Adora10 · 07/09/2018 14:06

What Any Fucker says, your interpretation of your relationship is not what it was in reality; I have no idea why you are flogging a dead horse, counselling will not change his personality. he's a liar and a cheat, moving overseas will not change his personality, this is who he always was, the sooner you realise this the sooner you will be free of a man that has zero respect for himself or you.

Loopytiles · 07/09/2018 14:16

Moving abroad with all this going on - terrible plan! Your H will seek to use it to sweep his actions under the carpet.

Sexual harassment of colleagues too - nice!

Are you moving for YOUR iob? Really hope you are not planning to move for his: if so, pull out immediately.

Where you’re moving to will you legally be able to bring DC back to the UK (or your home country, if different and you may wish to live there) when you divorce?

Loopytiles · 07/09/2018 14:17

Also, even if you are moving for YOUR job, don’t get into a situation where he is primary carer.

UnderMajorDomoMinor · 07/09/2018 14:26

It’s very normal for a couples counsellor to see the couple separately. They will normally agree it with both people but if only one turns up they may well go ahead with the session. They aren’t a personal counsellor so they are working on you as a couple, he hasn’t taken her.

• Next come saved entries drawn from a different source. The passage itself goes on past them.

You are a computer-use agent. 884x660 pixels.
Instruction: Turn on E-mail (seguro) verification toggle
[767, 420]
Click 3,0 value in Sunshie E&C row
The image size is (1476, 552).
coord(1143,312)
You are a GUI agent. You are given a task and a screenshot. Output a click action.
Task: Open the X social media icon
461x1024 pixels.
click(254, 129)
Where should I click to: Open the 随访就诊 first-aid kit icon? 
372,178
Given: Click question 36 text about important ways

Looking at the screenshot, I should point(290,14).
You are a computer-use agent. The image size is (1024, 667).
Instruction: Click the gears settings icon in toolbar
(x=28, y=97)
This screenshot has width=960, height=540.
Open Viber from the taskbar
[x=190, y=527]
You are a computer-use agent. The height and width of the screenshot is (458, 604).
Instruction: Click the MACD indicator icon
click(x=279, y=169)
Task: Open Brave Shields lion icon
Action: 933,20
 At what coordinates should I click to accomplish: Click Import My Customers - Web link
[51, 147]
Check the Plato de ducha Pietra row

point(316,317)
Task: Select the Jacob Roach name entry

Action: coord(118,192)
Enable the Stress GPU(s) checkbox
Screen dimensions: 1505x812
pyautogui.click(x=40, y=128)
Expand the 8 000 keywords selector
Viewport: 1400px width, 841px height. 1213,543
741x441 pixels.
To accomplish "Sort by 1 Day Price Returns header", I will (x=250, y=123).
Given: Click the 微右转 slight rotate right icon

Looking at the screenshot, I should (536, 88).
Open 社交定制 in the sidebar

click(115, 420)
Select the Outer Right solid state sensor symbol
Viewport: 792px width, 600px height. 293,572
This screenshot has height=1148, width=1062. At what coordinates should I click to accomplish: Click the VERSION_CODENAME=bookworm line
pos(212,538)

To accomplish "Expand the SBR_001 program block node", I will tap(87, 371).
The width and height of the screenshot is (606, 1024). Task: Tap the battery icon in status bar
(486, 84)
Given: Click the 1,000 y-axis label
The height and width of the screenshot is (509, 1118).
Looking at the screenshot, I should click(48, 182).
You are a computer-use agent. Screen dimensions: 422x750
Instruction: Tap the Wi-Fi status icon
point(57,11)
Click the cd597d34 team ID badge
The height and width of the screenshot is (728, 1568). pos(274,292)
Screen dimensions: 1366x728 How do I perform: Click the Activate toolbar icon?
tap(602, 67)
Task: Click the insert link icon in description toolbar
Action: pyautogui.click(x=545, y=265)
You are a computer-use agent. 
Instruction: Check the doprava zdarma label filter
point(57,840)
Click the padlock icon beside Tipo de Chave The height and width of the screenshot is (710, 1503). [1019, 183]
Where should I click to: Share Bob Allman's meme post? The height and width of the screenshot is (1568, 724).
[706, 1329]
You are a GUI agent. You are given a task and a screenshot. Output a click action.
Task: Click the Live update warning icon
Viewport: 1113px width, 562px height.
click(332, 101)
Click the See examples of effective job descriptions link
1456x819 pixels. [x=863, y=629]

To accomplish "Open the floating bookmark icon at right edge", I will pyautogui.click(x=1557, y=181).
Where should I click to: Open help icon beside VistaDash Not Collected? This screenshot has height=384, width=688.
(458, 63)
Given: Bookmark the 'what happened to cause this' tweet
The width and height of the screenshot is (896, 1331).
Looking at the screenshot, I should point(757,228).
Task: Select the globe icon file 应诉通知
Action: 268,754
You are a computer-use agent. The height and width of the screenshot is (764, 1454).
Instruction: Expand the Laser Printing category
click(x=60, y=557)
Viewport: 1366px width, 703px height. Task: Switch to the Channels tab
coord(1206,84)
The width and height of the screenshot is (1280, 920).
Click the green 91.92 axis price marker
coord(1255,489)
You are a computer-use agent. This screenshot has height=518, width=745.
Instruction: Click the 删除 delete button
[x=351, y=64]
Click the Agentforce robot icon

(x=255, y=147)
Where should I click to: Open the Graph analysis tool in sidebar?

However, a counsellor can’t work with someone whose in counselling already. It may be possible to have personal therapy and couple therapy but your husband shouldn’t have 2 personally therapists. I assume he hasn’t told them about each other.

Go back and see her. But maybe think about whether preparing to separate and go to your own personal therapy is a better choice for you.

Klytemnestra · 07/09/2018 16:05

Thank you. I asked him to leave yesterday, reiterated it today, and he has left. I know he was never a good partner given what I know know about his lies and secret flirtatious behaviour over the last decade, but I thought he was the best husband anyone could have. The chasm between the two people he is has left be in extreme shock. I kept hoping I was wrong and that he wasnt that bad, but the lying and games even months later show that Im not wrong. He is a very messed up person. The lies and deceit dont add up to what I know ie why lie so much as it doesnt seem to be covering up anything that bad.

Either he is a compulsive liar and/or he is covering up something more. It is utterly devestating. I had desperately hoped we could commit to 12 months in the new location to see if we could work through it.

I didnt think, ultimately, I would be able to forgive him but he has been saying how sorry he is and desperately trying to fix things. Sadly, his actions dont support his words.

OP posts:
AnyFucker · 07/09/2018 16:10

I don't see what other choice you had. I am sorry.

Adora10 · 07/09/2018 16:14

You had no choice OP, words are easy to say, after all his words over the last decade have been utter lies; you don't need him, someone who puts your health and mental state in turmoil; honestly, you will see this in time, you want to hold on to what you thought you had, but you never did have that; I think he's quite happy with himself, otherwise he'd had sought out help a long, long time ago, he's just sorry you are finally putting an end to the humiliation. Look after no 1, he does not care about you, sorry but he's not fit for purpose.